• Source document:
════

MediaEngine::MediaEngine(): m_pdata(0) {
#ifdef USE_FFMPEG
	m_pFormatCtx = 0;
	m_pCodecCtxs.clear();
	m_pFrame = 0;
	m_pFrameRGB = 0;
	m_pIOContext = 0;
	m_sws_ctx = 0;
#endif
	m_sws_fmt = 0;
	m_buffer = 0;

	m_videoStream = -1;
	m_audioStream = -1;

	m_desWidth = 0;
	m_desHeight = 0;
	m_decodingsize = 0;
	m_bufSize = 0x2000;
	m_videopts = 0;
	m_pdata = 0;
	m_demux = 0;
	m_audioContext = 0;
	m_audiopts = 0;

	m_firstTimeStamp = 0;
	m_lastTimeStamp = 0;
	m_isVideoEnd = false;

	m_ringbuffersize = 0;
	m_mpegheaderReadPos = 0;
	m_mpegheaderSize = sizeof(m_mpegheader);
	m_audioType = PSP_CODEC_AT3PLUS; // in movie, we use only AT3+ audio
}

MediaEngine::~MediaEngine() {
	closeMedia();
}

void MediaEngine::closeMedia() {
	closeContext();
	if (m_pdata)
		delete m_pdata;
	if (m_demux)
		delete m_demux;
	m_pdata = 0;
	m_demux = 0;
	AudioClose(&m_audioContext);
	m_isVideoEnd = false;
}

void MediaEngine::DoState(PointerWrap &p) {
	auto s = p.Section("MediaEngine", 1, 5);
	if (!s)
		return;

	Do(p, m_videoStream);
	Do(p, m_audioStream);

	DoArray(p, m_mpegheader, sizeof(m_mpegheader));
	if (s >= 4) {
		Do(p, m_mpegheaderSize);
	} else {
		m_mpegheaderSize = sizeof(m_mpegheader);
	}
	if (s >= 5) {
		Do(p, m_mpegheaderReadPos);
	} else {
		m_mpegheaderReadPos = m_mpegheaderSize;
	}

	Do(p, m_ringbuffersize);

	u32 hasloadStream = m_pdata != NULL;
	Do(p, hasloadStream);
	if (hasloadStream && p.mode == p.MODE_READ)
		reloadStream();
#ifdef USE_FFMPEG
	u32 hasopencontext = m_pFormatCtx != NULL;
#else
	u32 hasopencontext = false;
#endif
	Do(p, hasopencontext);
	if (m_pdata)
		m_pdata->DoState(p);
	if (m_demux)
		m_demux->DoState(p);

	Do(p, m_videopts);
	Do(p, m_audiopts);

	if (s >= 2) {
		Do(p, m_firstTimeStamp);
		Do(p, m_lastTimeStamp);
	}

	if (hasopencontext && p.mode == p.MODE_READ) {
		openContext(true);
	}

	Do(p, m_isVideoEnd);
	bool noAudioDataRemoved;
	Do(p, noAudioDataRemoved);
	if (s >= 3) {
		Do(p, m_audioType);
	} else {
		m_audioType = PSP_CODEC_AT3PLUS;
	}
}

static int MpegReadbuffer(void *opaque, uint8_t *buf, int buf_size) {
	MediaEngine *mpeg = (MediaEngine *)opaque;

	int size = buf_size;
	if (mpeg->m_mpegheaderReadPos < mpeg->m_mpegheaderSize) {
		size = std::min(buf_size, mpeg->m_mpegheaderSize - mpeg->m_mpegheaderReadPos);
		memcpy(buf, mpeg->m_mpegheader + mpeg->m_mpegheaderReadPos, size);
		mpeg->m_mpegheaderReadPos += size;
	} else {
		size = mpeg->m_pdata->pop_front(buf, buf_size);
		if (size > 0)

════

(Dataset entries)
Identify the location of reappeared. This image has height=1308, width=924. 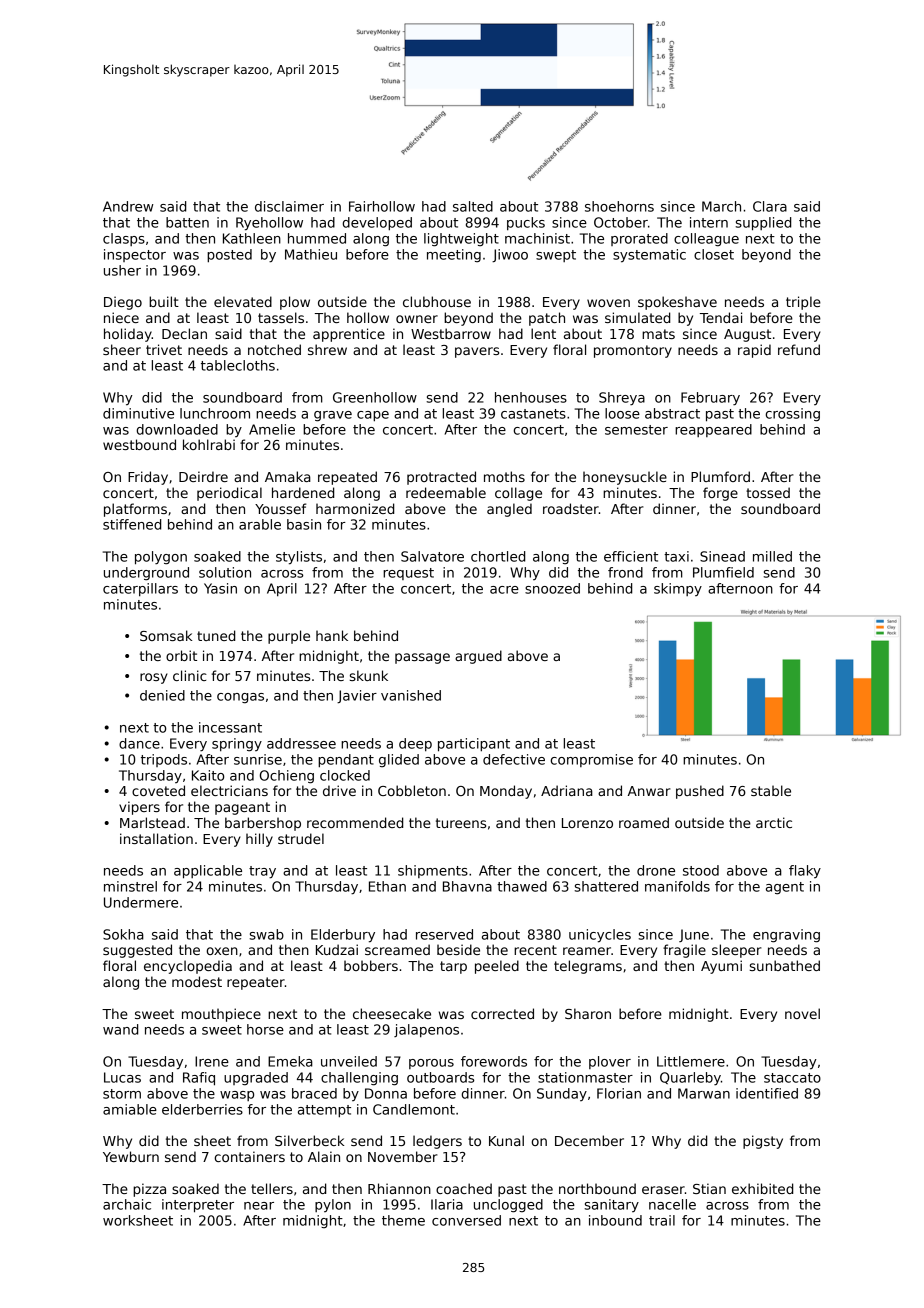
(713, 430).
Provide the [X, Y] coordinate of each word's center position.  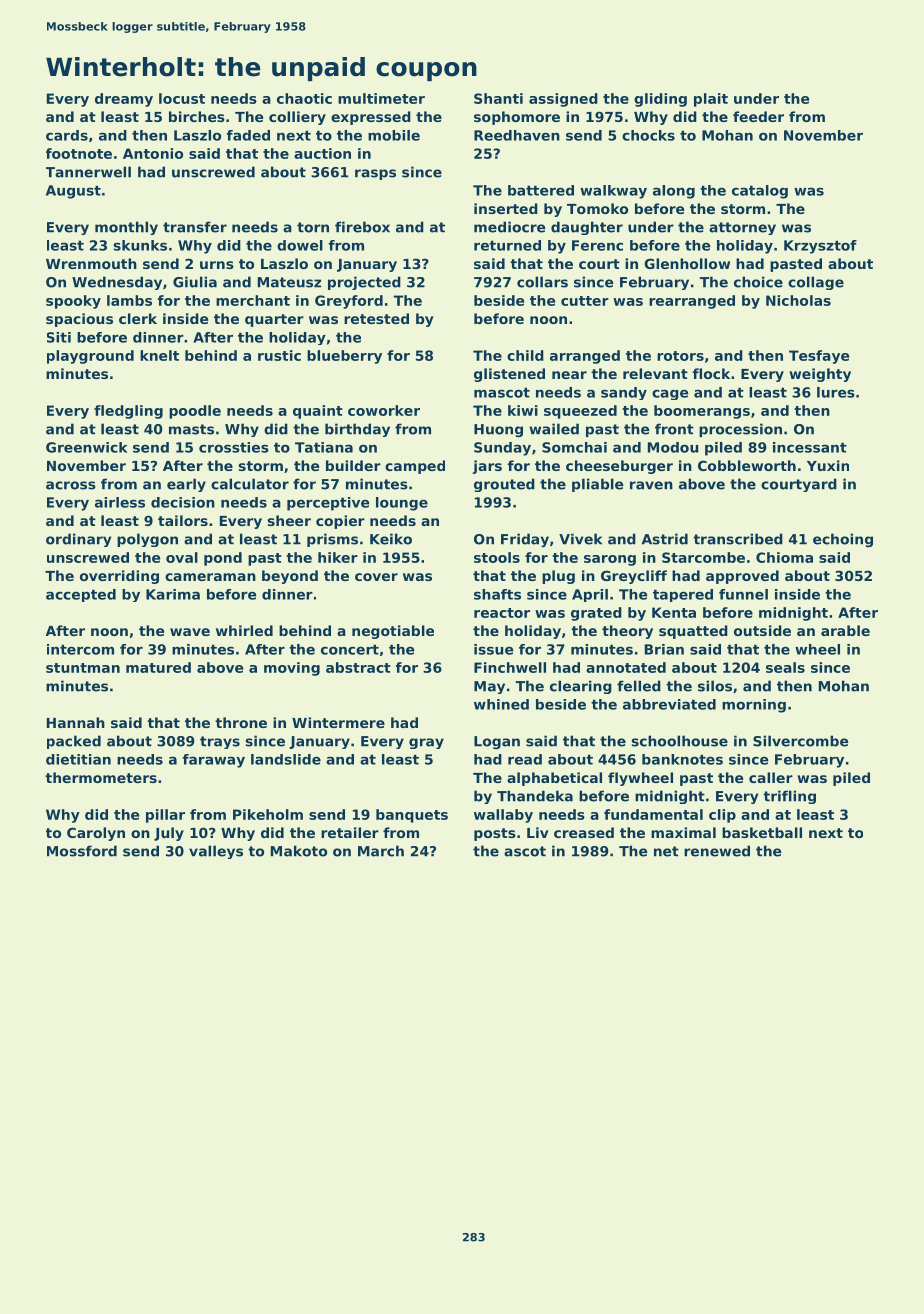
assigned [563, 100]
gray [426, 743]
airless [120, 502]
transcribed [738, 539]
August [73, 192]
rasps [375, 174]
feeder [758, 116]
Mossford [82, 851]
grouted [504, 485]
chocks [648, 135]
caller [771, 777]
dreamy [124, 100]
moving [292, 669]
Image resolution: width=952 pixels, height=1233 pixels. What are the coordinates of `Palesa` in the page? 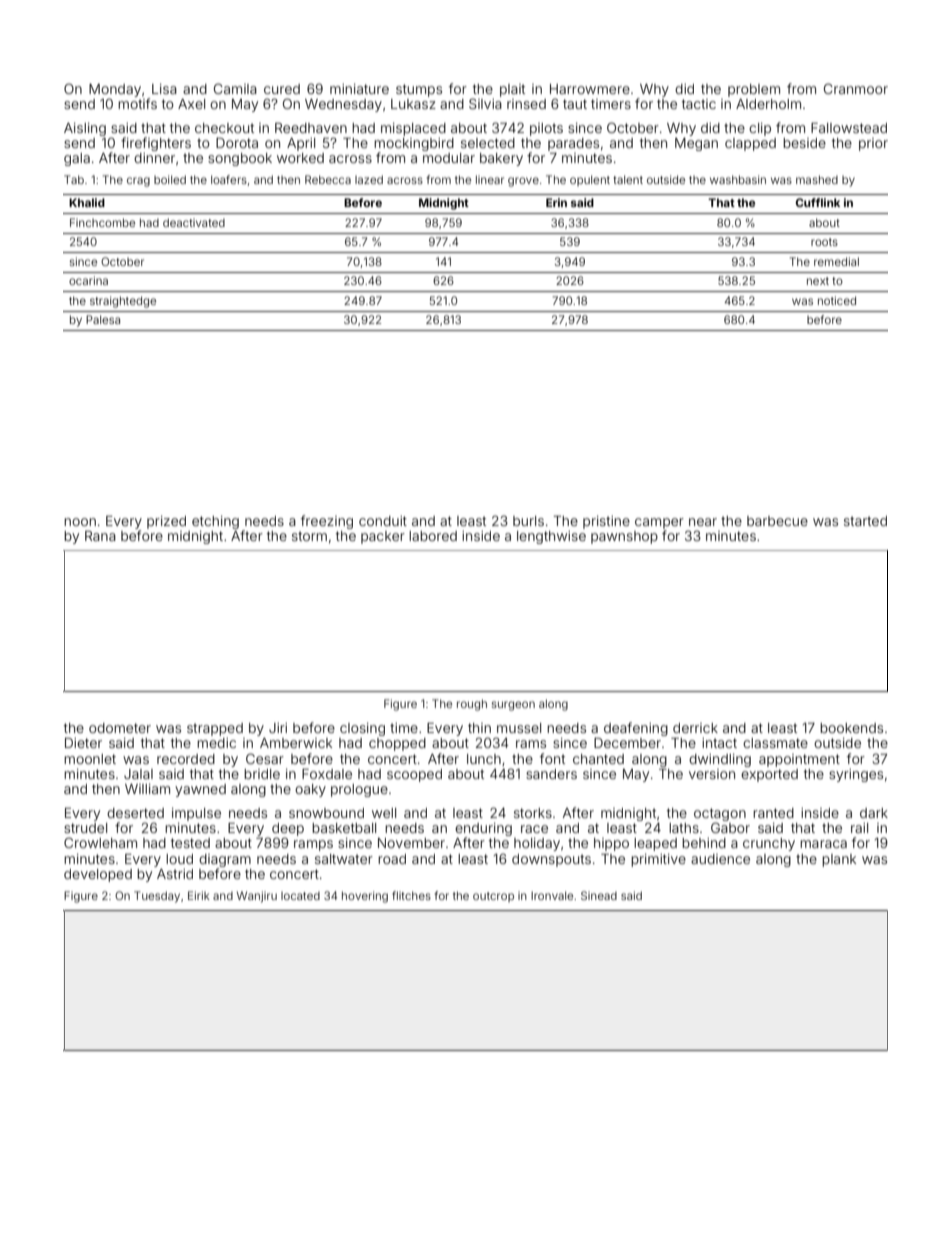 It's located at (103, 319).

════

• Work to complete:
1/ Check each statement against the MediaEngine code and answer yes or no, quoting the exact words that decide it: (a) The constructor sets m_bufSize to 0x2000. (b) The constructor initializes m_videoStream to 0. (c) closeMedia sets m_isVideoEnd to true.
2/ Please reproduce everything in the MediaEngine code from "static int MpegReadbuffer(void" down to "if (size > 0)", without changes.
3/ Write the next part of the MediaEngine code, picking up where it stops.

• The responses:
1/
(a) Yes: "m_bufSize = 0x2000;"
(b) No: "m_videoStream = -1;"
(c) No: "m_isVideoEnd = false;"

2/
static int MpegReadbuffer(void *opaque, uint8_t *buf, int buf_size) {
	MediaEngine *mpeg = (MediaEngine *)opaque;

	int size = buf_size;
	if (mpeg->m_mpegheaderReadPos < mpeg->m_mpegheaderSize) {
		size = std::min(buf_size, mpeg->m_mpegheaderSize - mpeg->m_mpegheaderReadPos);
		memcpy(buf, mpeg->m_mpegheader + mpeg->m_mpegheaderReadPos, size);
		mpeg->m_mpegheaderReadPos += size;
	} else {
		size = mpeg->m_pdata->pop_front(buf, buf_size);
		if (size > 0)

3/
			mpeg->m_decodingsize = size;
	}
	return size;
}

bool MediaEngine::SetupStreams() {
#ifdef USE_FFMPEG
	const u32 magic = *(u32_le *)&m_mpegheader[0];
	if (magic != PSMF_MAGIC) {
		WARN_LOG_REPORT(ME, "Could not setup streams, bad magic: %08x", magic);
		return false;
	}
	int numStreams = *(u16_be *)&m_mpegheader[0x80];
	if (numStreams <= 0 || numStreams > 8) {
		// Looks crazy.  Let's bail out and let FFmpeg handle it.
		WARN_LOG_REPORT(ME, "Could not setup streams, unexpected stream count: %d", numStreams);
		return false;
	}

	// Looking good.  Let's add those streams.
	const AVCodec *h264_codec = avcodec_find_decoder(AV_CODEC_ID_H264);
	for (int i = 0; i < numStreams; i++) {
		const u8 *const currentStreamAddr = m_mpegheader + 0x82 + i * 16;
		int streamId = currentStreamAddr[0];

		// We only set video streams.  We demux the audio stream separately.
		if ((streamId & PSMF_VIDEO_STREAM_ID) == PSMF_VIDEO_STREAM_ID) {
			AVStream *stream = avformat_new_stream(m_pFormatCtx, h264_codec);
			stream->id = 0x00000100 | streamId;
			stream->request_probe = 0;
			stream->need_parsing = AVSTREAM_PARSE_FULL;
			// We could set the width here, but we don't need to.
		}
	}

#endif
	return true;
}

bool MediaEngine::openContext(bool keepReadPos) {
#ifdef USE_FFMPEG
	InitFFmpeg();

	if (m_pFormatCtx || !m_pdata)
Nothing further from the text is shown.